** PROBLEM REQUIREMENTS **
Print the records below verbatim.

________________________________________

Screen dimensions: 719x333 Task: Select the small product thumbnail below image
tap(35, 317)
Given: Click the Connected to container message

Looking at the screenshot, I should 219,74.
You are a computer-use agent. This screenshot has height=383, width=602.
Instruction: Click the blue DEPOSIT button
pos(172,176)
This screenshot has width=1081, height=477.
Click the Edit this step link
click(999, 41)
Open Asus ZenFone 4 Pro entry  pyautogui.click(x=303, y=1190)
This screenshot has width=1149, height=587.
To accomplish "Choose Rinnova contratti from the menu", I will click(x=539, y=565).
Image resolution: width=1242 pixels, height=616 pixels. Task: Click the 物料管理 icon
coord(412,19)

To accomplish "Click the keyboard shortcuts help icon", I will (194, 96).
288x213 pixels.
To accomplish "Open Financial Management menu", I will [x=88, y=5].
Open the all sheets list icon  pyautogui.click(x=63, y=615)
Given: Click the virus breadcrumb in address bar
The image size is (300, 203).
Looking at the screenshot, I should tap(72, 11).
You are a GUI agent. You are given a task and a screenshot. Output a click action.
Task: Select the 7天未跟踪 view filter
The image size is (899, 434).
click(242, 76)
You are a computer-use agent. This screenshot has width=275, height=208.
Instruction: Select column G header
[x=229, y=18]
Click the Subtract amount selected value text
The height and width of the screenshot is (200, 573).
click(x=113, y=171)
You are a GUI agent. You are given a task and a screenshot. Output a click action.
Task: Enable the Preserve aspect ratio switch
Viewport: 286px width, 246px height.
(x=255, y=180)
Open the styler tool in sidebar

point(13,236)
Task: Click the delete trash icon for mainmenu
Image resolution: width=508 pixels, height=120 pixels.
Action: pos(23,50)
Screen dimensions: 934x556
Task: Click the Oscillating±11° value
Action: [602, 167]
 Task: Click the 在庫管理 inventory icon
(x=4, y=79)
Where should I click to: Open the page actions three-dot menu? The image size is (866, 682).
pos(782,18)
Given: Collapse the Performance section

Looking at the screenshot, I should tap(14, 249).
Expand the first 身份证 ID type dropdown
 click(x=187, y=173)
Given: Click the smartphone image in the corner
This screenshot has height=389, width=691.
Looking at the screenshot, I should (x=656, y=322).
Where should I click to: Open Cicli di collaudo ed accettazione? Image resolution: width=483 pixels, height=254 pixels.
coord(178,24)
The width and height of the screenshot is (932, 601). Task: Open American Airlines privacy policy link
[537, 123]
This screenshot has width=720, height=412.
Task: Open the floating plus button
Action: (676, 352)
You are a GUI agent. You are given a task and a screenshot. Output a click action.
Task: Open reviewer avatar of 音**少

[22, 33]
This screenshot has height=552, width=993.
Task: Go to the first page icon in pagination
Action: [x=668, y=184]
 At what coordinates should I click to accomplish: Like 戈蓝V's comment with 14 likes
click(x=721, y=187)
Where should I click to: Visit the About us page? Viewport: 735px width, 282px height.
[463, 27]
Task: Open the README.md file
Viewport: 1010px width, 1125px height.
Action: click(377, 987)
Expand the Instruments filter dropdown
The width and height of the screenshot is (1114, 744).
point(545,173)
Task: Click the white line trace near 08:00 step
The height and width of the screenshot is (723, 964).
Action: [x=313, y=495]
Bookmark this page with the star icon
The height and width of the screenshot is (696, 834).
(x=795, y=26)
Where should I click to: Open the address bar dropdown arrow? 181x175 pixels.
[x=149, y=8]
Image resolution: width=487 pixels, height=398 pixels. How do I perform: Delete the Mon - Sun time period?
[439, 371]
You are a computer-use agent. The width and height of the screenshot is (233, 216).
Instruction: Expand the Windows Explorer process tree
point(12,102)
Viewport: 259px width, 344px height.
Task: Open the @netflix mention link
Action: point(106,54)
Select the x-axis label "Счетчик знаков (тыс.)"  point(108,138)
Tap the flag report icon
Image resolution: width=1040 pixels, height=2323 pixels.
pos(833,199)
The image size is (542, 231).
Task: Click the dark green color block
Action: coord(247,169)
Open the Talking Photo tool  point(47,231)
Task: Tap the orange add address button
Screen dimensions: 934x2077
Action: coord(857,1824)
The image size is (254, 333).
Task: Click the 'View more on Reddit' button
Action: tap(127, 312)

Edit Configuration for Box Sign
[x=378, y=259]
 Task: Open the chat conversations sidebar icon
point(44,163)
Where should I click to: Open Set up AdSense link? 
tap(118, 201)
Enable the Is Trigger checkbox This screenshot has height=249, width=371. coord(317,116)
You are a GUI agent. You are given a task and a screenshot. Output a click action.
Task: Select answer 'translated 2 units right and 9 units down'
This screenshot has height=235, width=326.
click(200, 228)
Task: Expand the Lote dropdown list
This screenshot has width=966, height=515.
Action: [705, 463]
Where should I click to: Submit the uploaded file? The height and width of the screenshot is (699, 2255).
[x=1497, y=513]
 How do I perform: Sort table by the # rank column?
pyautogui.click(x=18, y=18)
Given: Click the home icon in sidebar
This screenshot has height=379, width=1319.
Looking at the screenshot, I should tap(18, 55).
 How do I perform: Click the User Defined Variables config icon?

________________________________________

** SOLUTION **
Screen dimensions: 719x333 Task: Select the small product thumbnail below image
tap(35, 317)
Given: Click the Connected to container message

Looking at the screenshot, I should 219,74.
You are a computer-use agent. This screenshot has height=383, width=602.
Instruction: Click the blue DEPOSIT button
pos(172,176)
This screenshot has width=1081, height=477.
Click the Edit this step link
click(999, 41)
Open Asus ZenFone 4 Pro entry  pyautogui.click(x=303, y=1190)
This screenshot has width=1149, height=587.
To accomplish "Choose Rinnova contratti from the menu", I will click(x=539, y=565).
Image resolution: width=1242 pixels, height=616 pixels. Task: Click the 物料管理 icon
coord(412,19)

To accomplish "Click the keyboard shortcuts help icon", I will (194, 96).
288x213 pixels.
To accomplish "Open Financial Management menu", I will [x=88, y=5].
Open the all sheets list icon  pyautogui.click(x=63, y=615)
Given: Click the virus breadcrumb in address bar
The image size is (300, 203).
Looking at the screenshot, I should tap(72, 11).
You are a GUI agent. You are given a task and a screenshot. Output a click action.
Task: Select the 7天未跟踪 view filter
The image size is (899, 434).
click(242, 76)
You are a computer-use agent. This screenshot has width=275, height=208.
Instruction: Select column G header
[x=229, y=18]
Click the Subtract amount selected value text
The height and width of the screenshot is (200, 573).
click(x=113, y=171)
You are a GUI agent. You are given a task and a screenshot. Output a click action.
Task: Enable the Preserve aspect ratio switch
Viewport: 286px width, 246px height.
(x=255, y=180)
Open the styler tool in sidebar

point(13,236)
Task: Click the delete trash icon for mainmenu
Image resolution: width=508 pixels, height=120 pixels.
Action: pos(23,50)
Screen dimensions: 934x556
Task: Click the Oscillating±11° value
Action: [602, 167]
 Task: Click the 在庫管理 inventory icon
(x=4, y=79)
Where should I click to: Open the page actions three-dot menu? The image size is (866, 682).
pos(782,18)
Given: Collapse the Performance section

Looking at the screenshot, I should tap(14, 249).
Expand the first 身份证 ID type dropdown
 click(x=187, y=173)
Given: Click the smartphone image in the corner
This screenshot has height=389, width=691.
Looking at the screenshot, I should (x=656, y=322).
Where should I click to: Open Cicli di collaudo ed accettazione? Image resolution: width=483 pixels, height=254 pixels.
coord(178,24)
The width and height of the screenshot is (932, 601). Task: Open American Airlines privacy policy link
[537, 123]
This screenshot has width=720, height=412.
Task: Open the floating plus button
Action: (676, 352)
You are a GUI agent. You are given a task and a screenshot. Output a click action.
Task: Open reviewer avatar of 音**少

[22, 33]
This screenshot has height=552, width=993.
Task: Go to the first page icon in pagination
Action: [x=668, y=184]
 At what coordinates should I click to accomplish: Like 戈蓝V's comment with 14 likes
click(x=721, y=187)
Where should I click to: Visit the About us page? Viewport: 735px width, 282px height.
[463, 27]
Task: Open the README.md file
Viewport: 1010px width, 1125px height.
Action: click(377, 987)
Expand the Instruments filter dropdown
The width and height of the screenshot is (1114, 744).
point(545,173)
Task: Click the white line trace near 08:00 step
The height and width of the screenshot is (723, 964).
Action: [x=313, y=495]
Bookmark this page with the star icon
The height and width of the screenshot is (696, 834).
(x=795, y=26)
Where should I click to: Open the address bar dropdown arrow? 181x175 pixels.
[x=149, y=8]
Image resolution: width=487 pixels, height=398 pixels. How do I perform: Delete the Mon - Sun time period?
[439, 371]
You are a computer-use agent. The width and height of the screenshot is (233, 216).
Instruction: Expand the Windows Explorer process tree
point(12,102)
Viewport: 259px width, 344px height.
Task: Open the @netflix mention link
Action: point(106,54)
Select the x-axis label "Счетчик знаков (тыс.)"  point(108,138)
Tap the flag report icon
Image resolution: width=1040 pixels, height=2323 pixels.
pos(833,199)
The image size is (542, 231).
Task: Click the dark green color block
Action: coord(247,169)
Open the Talking Photo tool  point(47,231)
Task: Tap the orange add address button
Screen dimensions: 934x2077
Action: coord(857,1824)
The image size is (254, 333).
Task: Click the 'View more on Reddit' button
Action: tap(127, 312)

Edit Configuration for Box Sign
[x=378, y=259]
 Task: Open the chat conversations sidebar icon
point(44,163)
Where should I click to: Open Set up AdSense link? 
tap(118, 201)
Enable the Is Trigger checkbox This screenshot has height=249, width=371. coord(317,116)
You are a GUI agent. You are given a task and a screenshot. Output a click action.
Task: Select answer 'translated 2 units right and 9 units down'
This screenshot has height=235, width=326.
click(200, 228)
Task: Expand the Lote dropdown list
This screenshot has width=966, height=515.
Action: [705, 463]
Where should I click to: Submit the uploaded file? The height and width of the screenshot is (699, 2255).
[x=1497, y=513]
 How do I perform: Sort table by the # rank column?
pyautogui.click(x=18, y=18)
Given: Click the home icon in sidebar
This screenshot has height=379, width=1319.
Looking at the screenshot, I should tap(18, 55).
 How do I perform: Click the User Defined Variables config icon?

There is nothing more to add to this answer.